▶ _TASK DETAILS_
Output the data in full. Keep every word exact and exclude the pictures.

[Extracted records]

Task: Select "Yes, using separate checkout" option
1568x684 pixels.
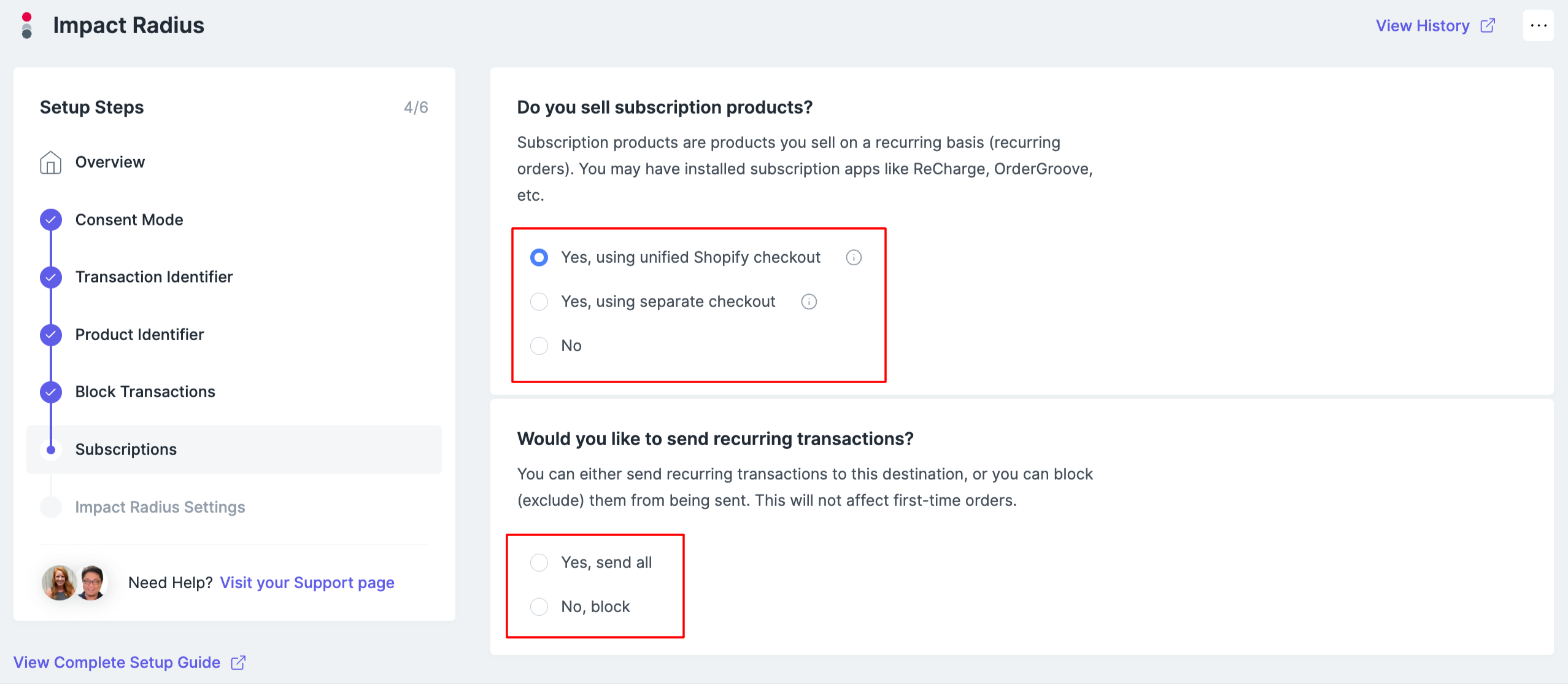Action: [x=539, y=301]
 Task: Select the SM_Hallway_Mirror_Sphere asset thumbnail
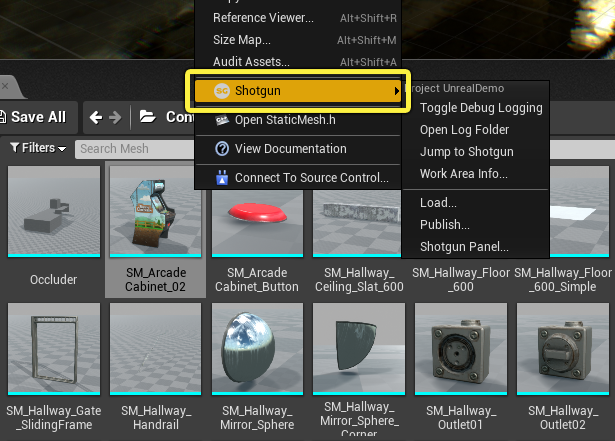point(257,349)
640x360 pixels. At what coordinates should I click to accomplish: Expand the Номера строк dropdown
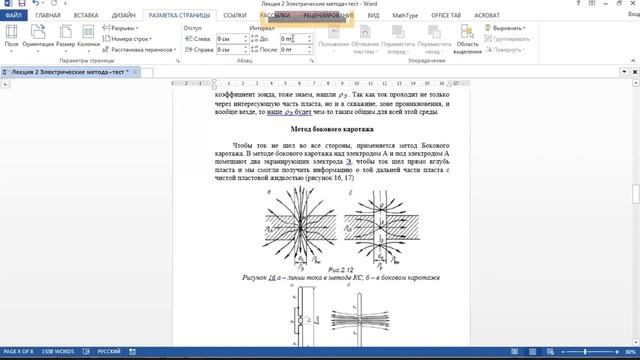pyautogui.click(x=127, y=39)
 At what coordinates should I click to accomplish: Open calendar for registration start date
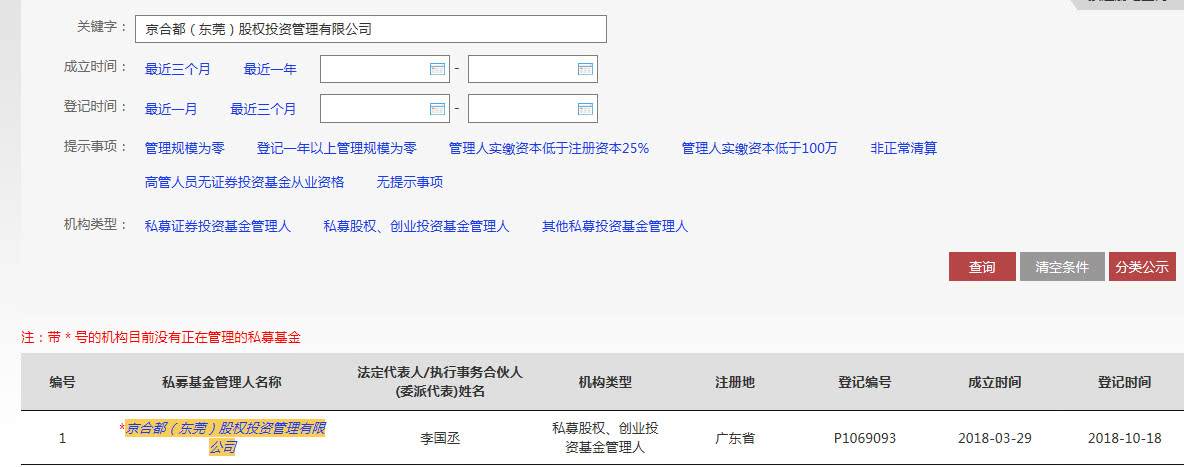(x=437, y=108)
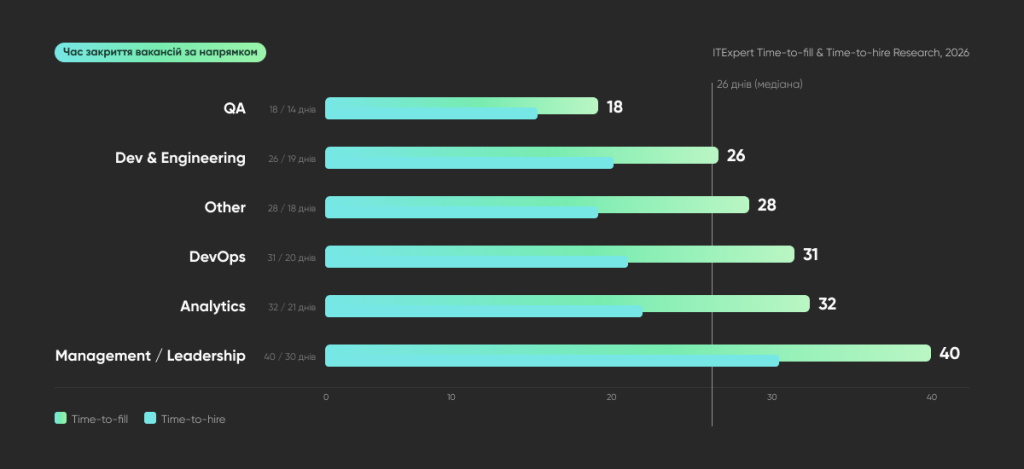Select the DevOps category label
Screen dimensions: 1024x469
point(217,257)
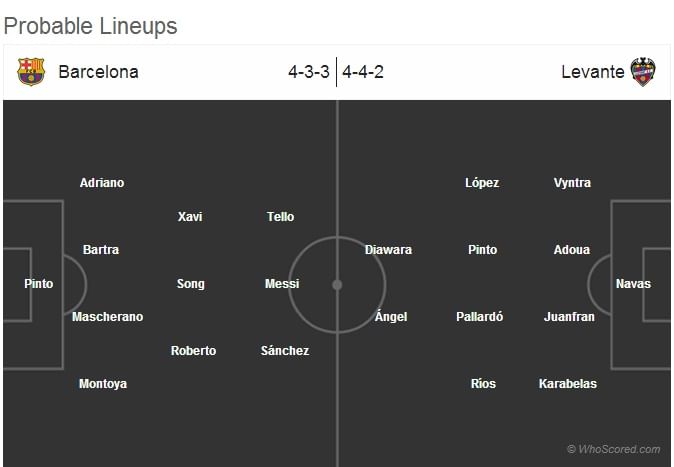Select Song in Barcelona's midfield

tap(190, 284)
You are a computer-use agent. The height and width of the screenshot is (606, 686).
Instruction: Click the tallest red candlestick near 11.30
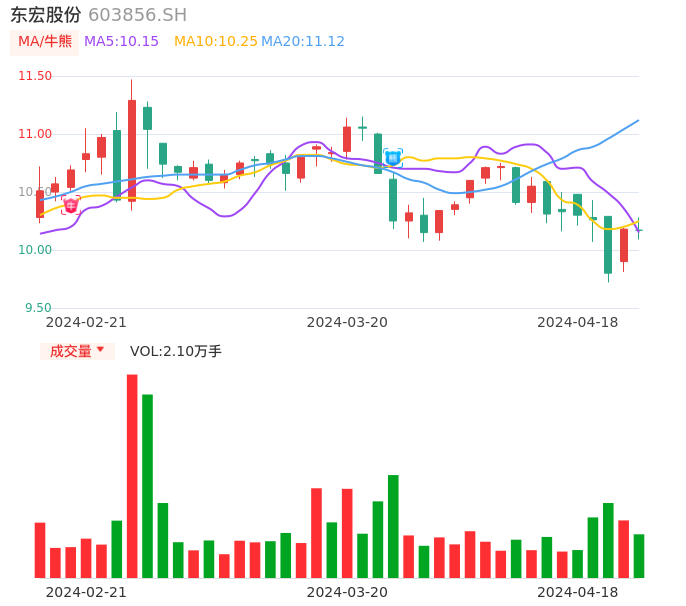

▶ _RESULT OF THE TASK_
Task: Select "Yes, using separate checkout" option
1568x684 pixels.
Action: [x=539, y=301]
 Task: Select the SM_Hallway_Mirror_Sphere asset thumbnail
point(257,349)
640x360 pixels. At what coordinates should I click to accomplish: Expand the Номера строк dropdown
pyautogui.click(x=127, y=39)
 At what coordinates should I click to accomplish: Open calendar for registration start date
(x=437, y=108)
Select the DevOps category label
Screen dimensions: 1024x469
point(217,257)
Select Song in Barcelona's midfield

tap(190, 284)
You are a computer-use agent. The height and width of the screenshot is (606, 686).
Instruction: Click the tallest red candlestick near 11.30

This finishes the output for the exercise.